Saved entries:

# # # # # # #

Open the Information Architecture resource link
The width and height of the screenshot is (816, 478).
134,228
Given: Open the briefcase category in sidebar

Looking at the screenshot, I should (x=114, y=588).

# # # # # # #

The full set of lines above should be retyped without a single change.

Open the Information Architecture resource link
The width and height of the screenshot is (816, 478).
134,228
Given: Open the briefcase category in sidebar

Looking at the screenshot, I should (x=114, y=588).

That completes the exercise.